**Exercise description:**
From the data below, copy out every line in which the word "each" occurs.

[Collected data entries]
※

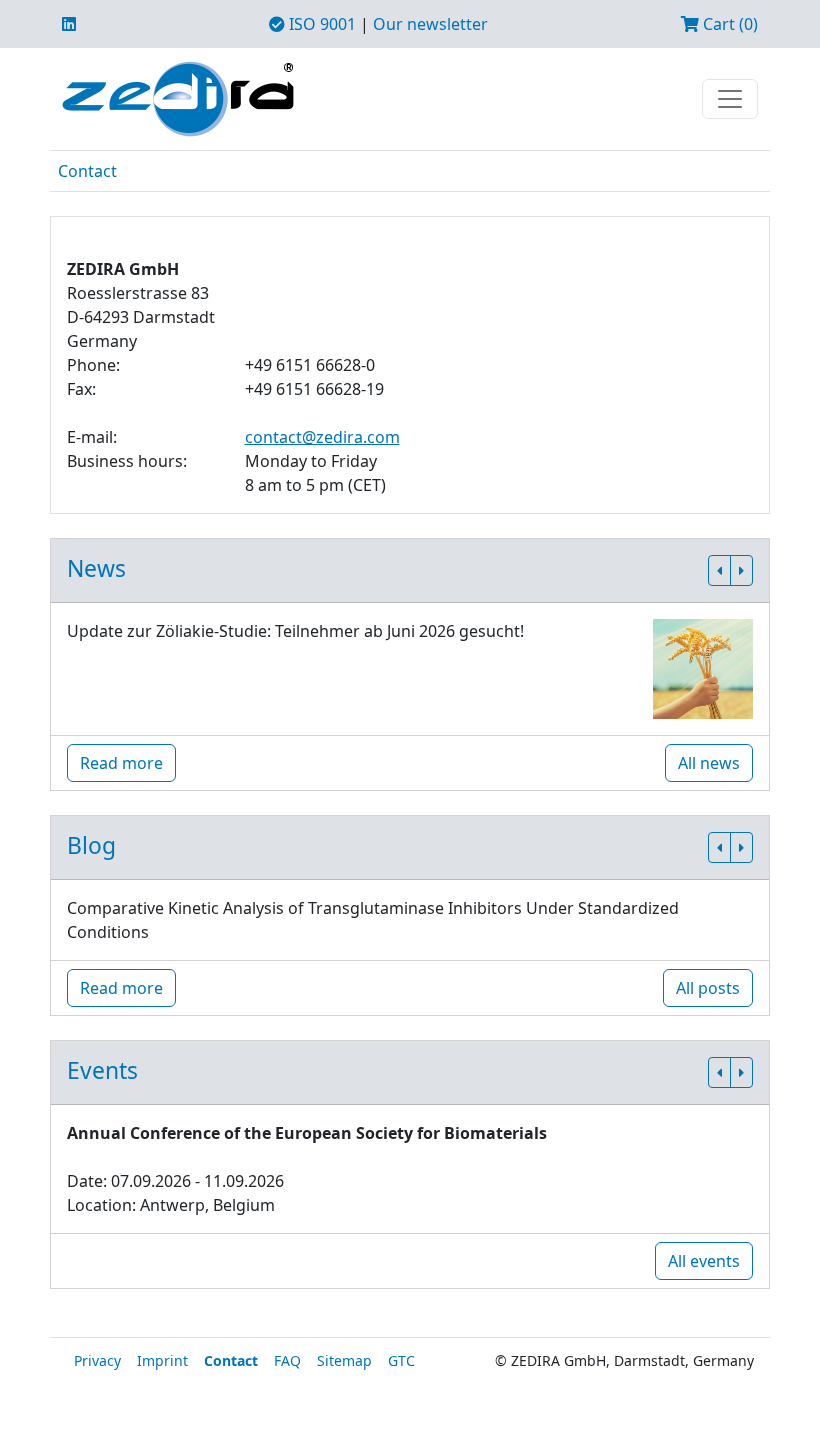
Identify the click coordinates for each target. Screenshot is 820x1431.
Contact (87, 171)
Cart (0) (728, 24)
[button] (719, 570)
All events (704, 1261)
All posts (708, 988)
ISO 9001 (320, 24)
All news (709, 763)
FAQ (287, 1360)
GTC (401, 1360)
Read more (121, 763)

※

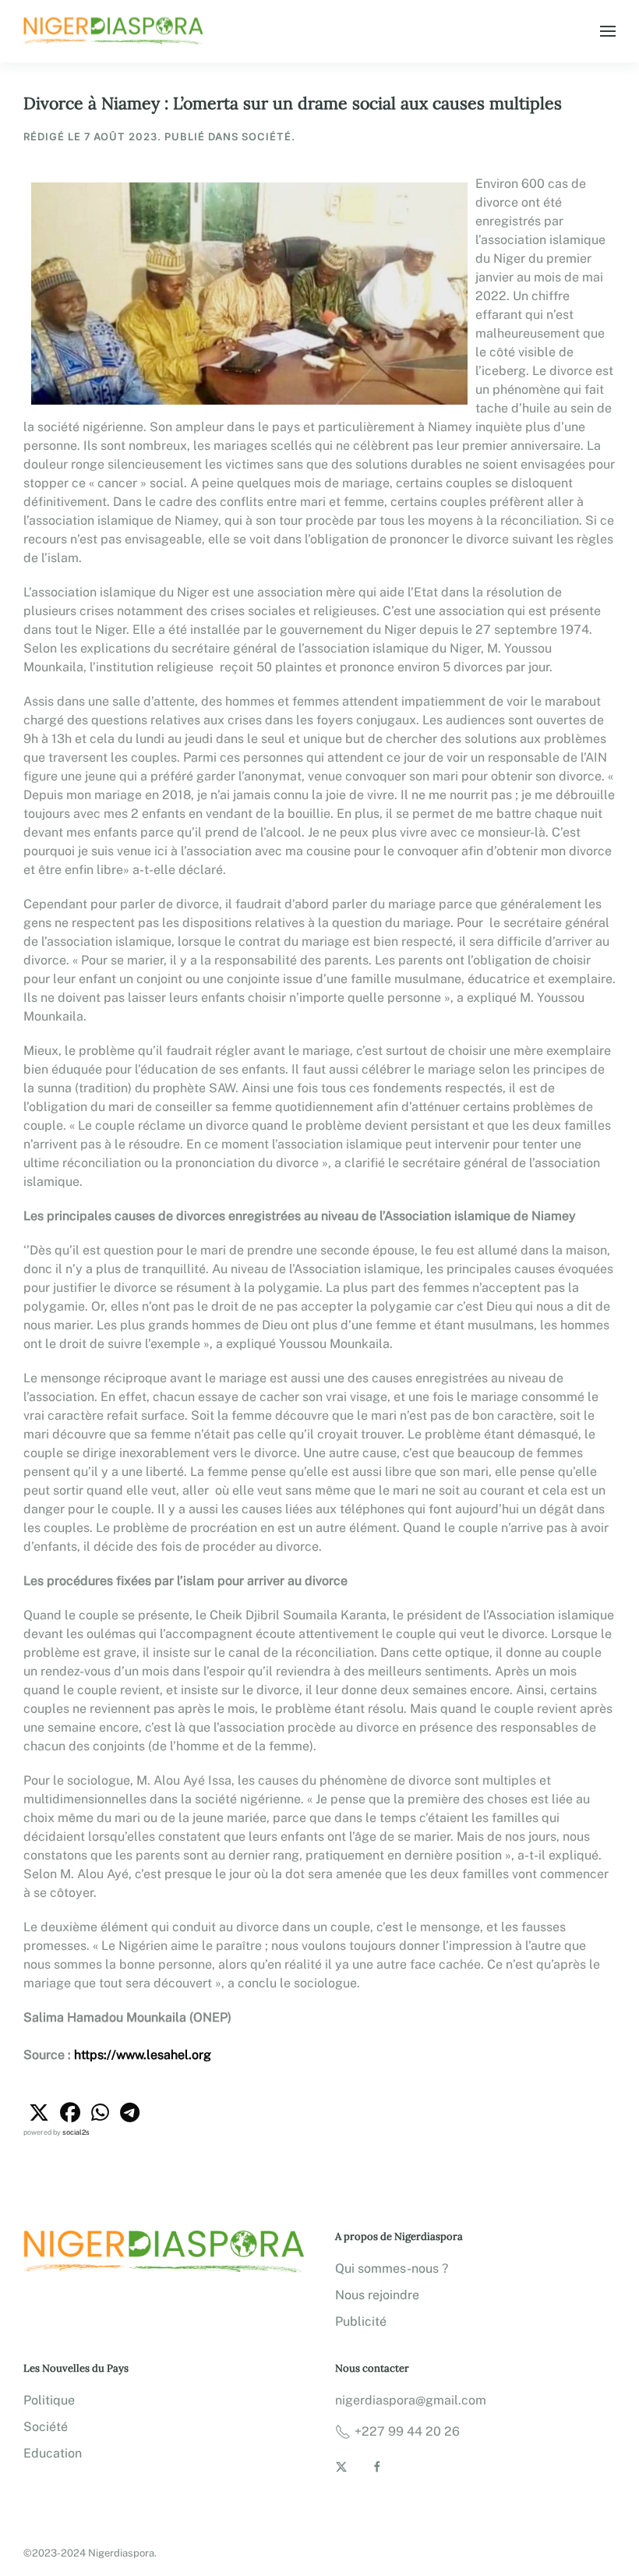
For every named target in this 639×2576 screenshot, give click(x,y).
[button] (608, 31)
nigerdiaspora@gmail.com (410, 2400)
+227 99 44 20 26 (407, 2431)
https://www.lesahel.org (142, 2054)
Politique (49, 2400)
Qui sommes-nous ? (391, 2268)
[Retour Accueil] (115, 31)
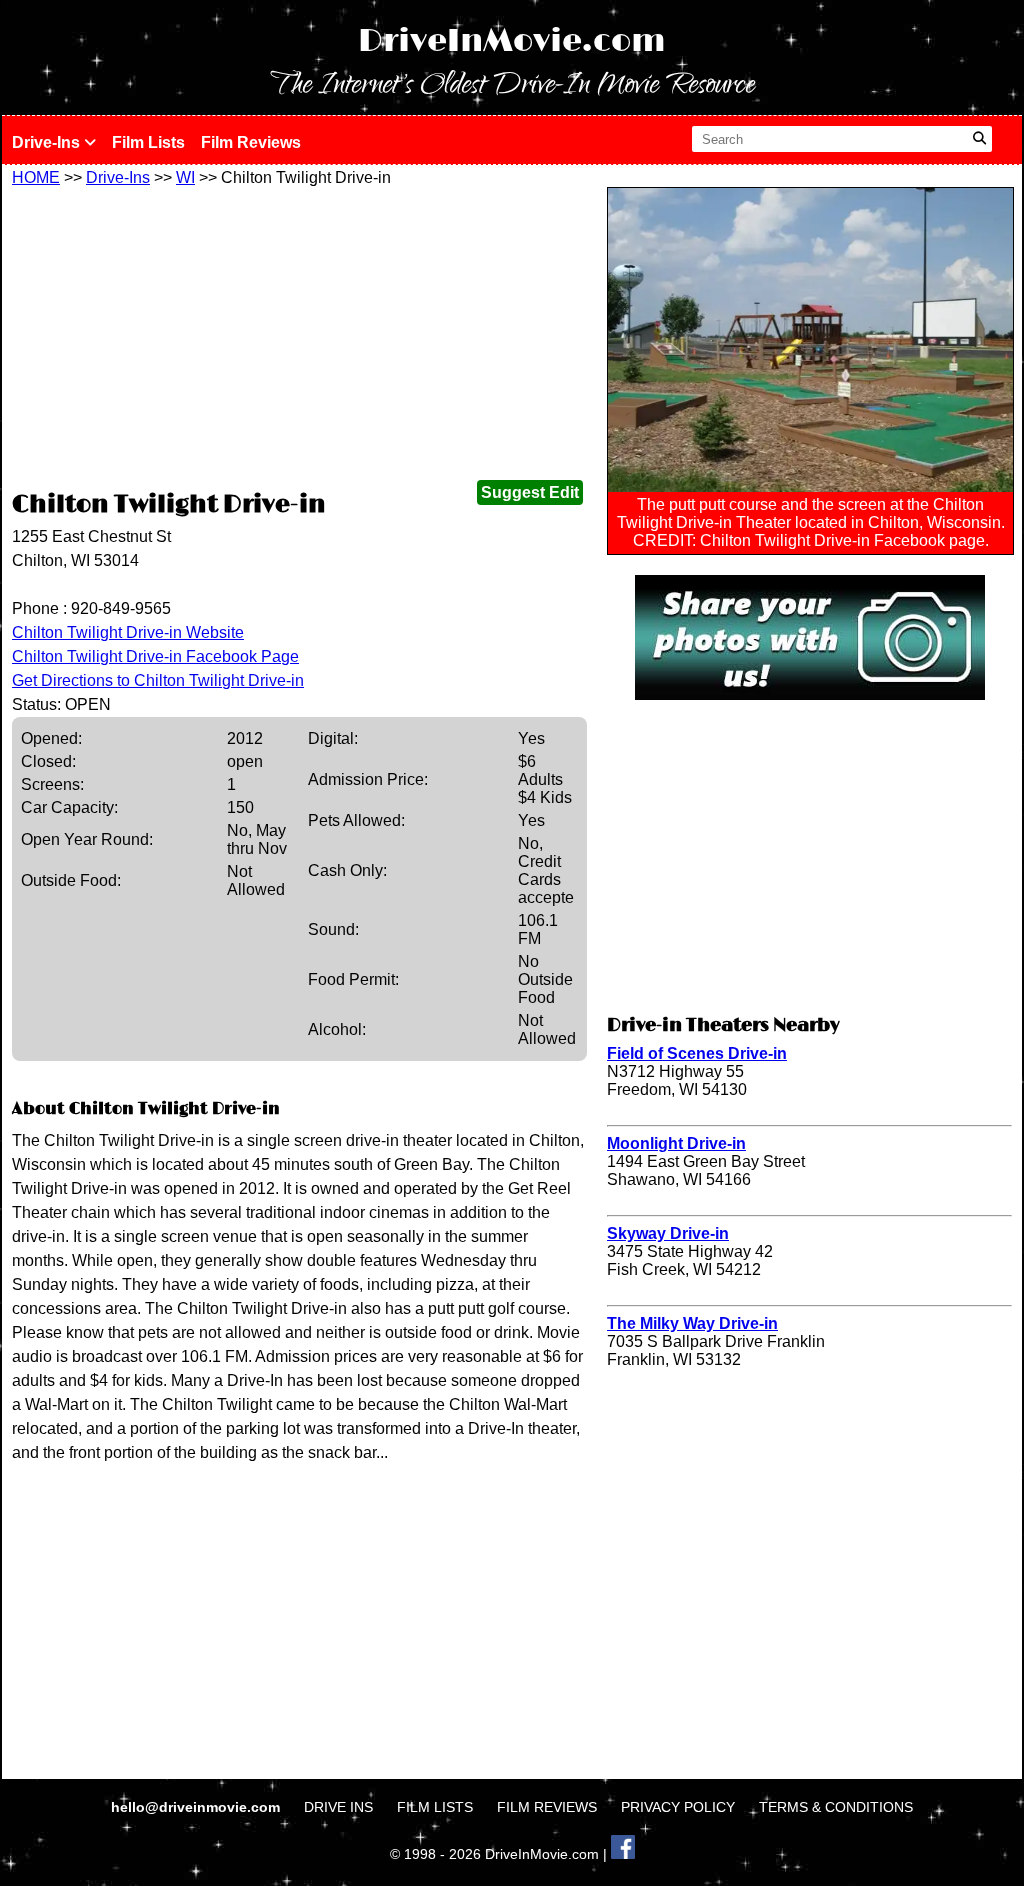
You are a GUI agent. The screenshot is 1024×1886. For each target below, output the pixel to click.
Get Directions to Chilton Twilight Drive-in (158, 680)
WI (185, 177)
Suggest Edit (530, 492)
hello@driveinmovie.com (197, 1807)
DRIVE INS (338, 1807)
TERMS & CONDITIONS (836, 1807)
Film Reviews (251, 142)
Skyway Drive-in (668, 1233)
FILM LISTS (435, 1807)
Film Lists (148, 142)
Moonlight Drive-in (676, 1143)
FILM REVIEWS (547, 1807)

※

**Exercise output:**
Identify the click coordinates for each target. Screenshot is 820x1431.
You are a GUI agent. The screenshot is 1024×1886. For each target below, output the pixel to click.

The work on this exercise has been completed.